The dominant traffic on the internet today isn't email or web browsing, it is peer-to-peer (P2P). This is a nightmare for internet service providers (ISPs) and user organisations alike, and it's about to get worse. Legitimate business uses for P2P are starting to appear, and this will make it tricky for network managers to simply block this type of traffic.
P2P is most commonly used in software distribution, where users who have already downloaded a file then make it available for others. Such schemes also break each file into chunks, so you could download different sections from different sources simultaneously. This aggregation increases the bandwidth available, plus if one host goes offline, the file can still be downloaded from others. Popular P2P systems include BitTorrrent, eDonkey and Gnutella.
Originally used to share bootleg audio files, P2P's biggest usage is now sharing video files, especially ripped DVDs or episodes of US TV series that haven't yet been shown in the UK. But the huge size of those video files means that P2P now consumes most of the internet backbone. Stats from CacheLogic, which runs a global monitoring network called Streamsight, show that P2P overtook web browsing as the largest consumer of internet bandwidth during 2002. By the end of 2004, P2P accounted for 60 percent of all internet traffic.
Some ISPs and user organisations have applied blocks or bandwidth throttles to P2P. Hollywood and the music industry, meanwhile, have tried to close down P2P networks such as Kazaa, but the traffic simply shifted towards different networks and different P2P technologies.
But the bigger problem is that P2P is no longer just a bootlegger's tool - now it has legitimate uses, too. Already, some 10 to 20 percent of P2P traffic is compressed data and various Unix file types. The Skype IP telephone system is P2P, for example, and many software companies including Microsoft, which has a P2P system called Avalanch under development, are also looking at the technology as a potential distribution route.
It's now possible to download some Linux distributions via BitTorrent, though thus far these are mainly freeware rather than enterprise versions. The advantage is that would-be downloaders are not limited to whatever upstream bandwidth the software vendor can afford.

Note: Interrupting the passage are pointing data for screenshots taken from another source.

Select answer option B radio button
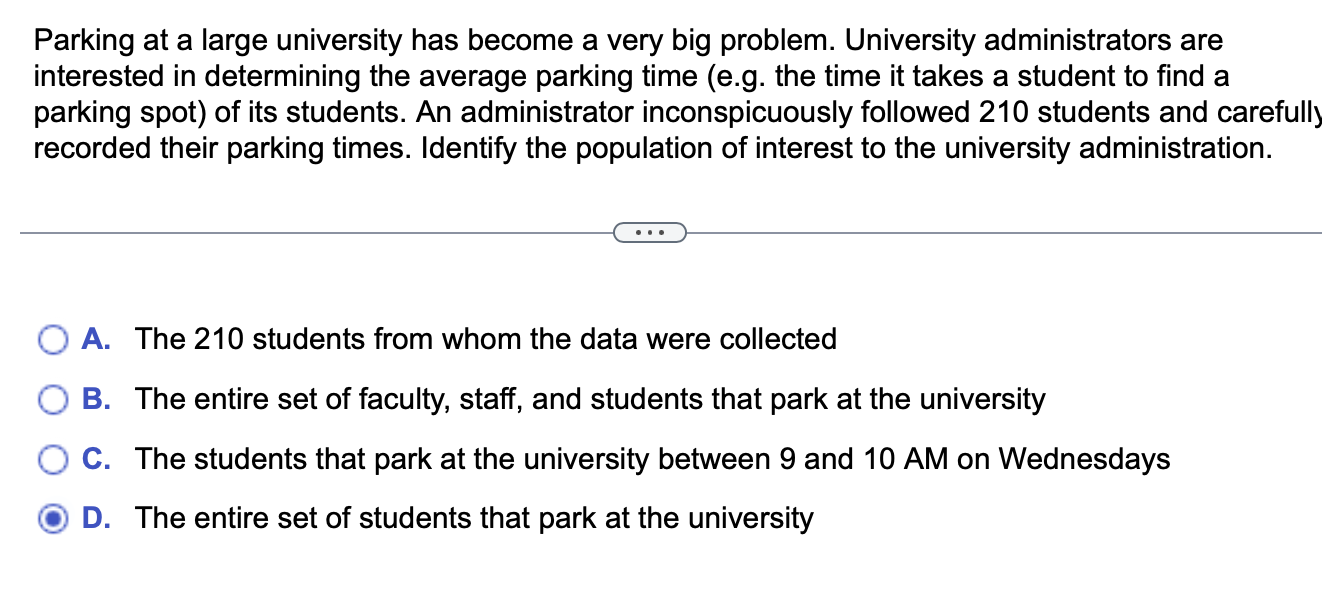This screenshot has width=1322, height=610. [52, 399]
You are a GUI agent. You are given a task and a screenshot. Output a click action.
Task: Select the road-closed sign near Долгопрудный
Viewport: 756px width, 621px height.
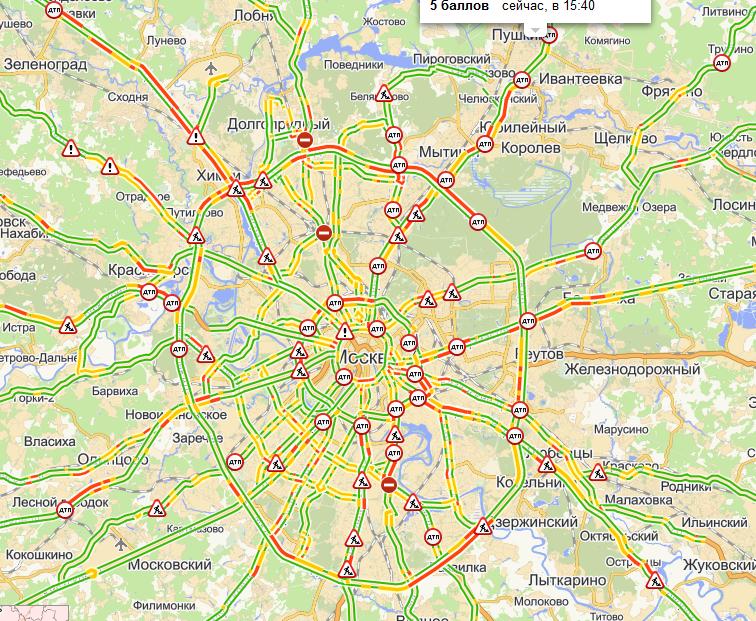click(x=304, y=140)
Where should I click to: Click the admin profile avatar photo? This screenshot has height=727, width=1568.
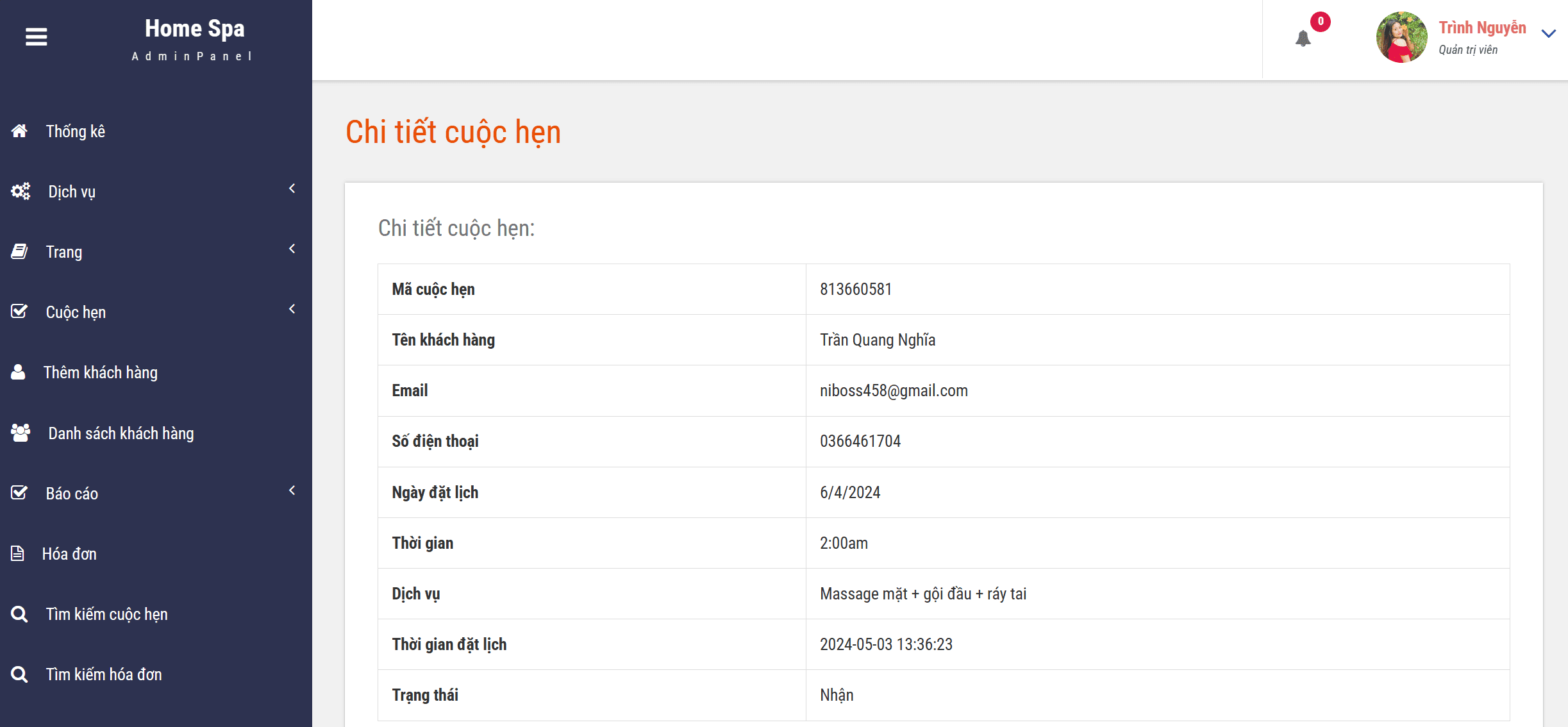tap(1402, 37)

Network administrators have grown to hate P2P because it aggressively
consumes whatever bandwidth is available. Plus, by making things easier to
access it increases demand. And it floods the upstream bandwidth because P2P is
symmetrical whereas most broadband subscriber connections like DSL are
asymmetric, with downstream rates that are much larger than upstream.
That said, businesses can use P2P as a more resilient method of transferring
large amounts of data between multiple sites because it saves their bandwidth by
spreading the load and provides a degree of fault tolerance.
Increasingly, P2P will be too useful to block but administrators need to quickly figure out how to separate the good traffic from the bad, or they could soon find themselves swamped by unwanted data transmissions.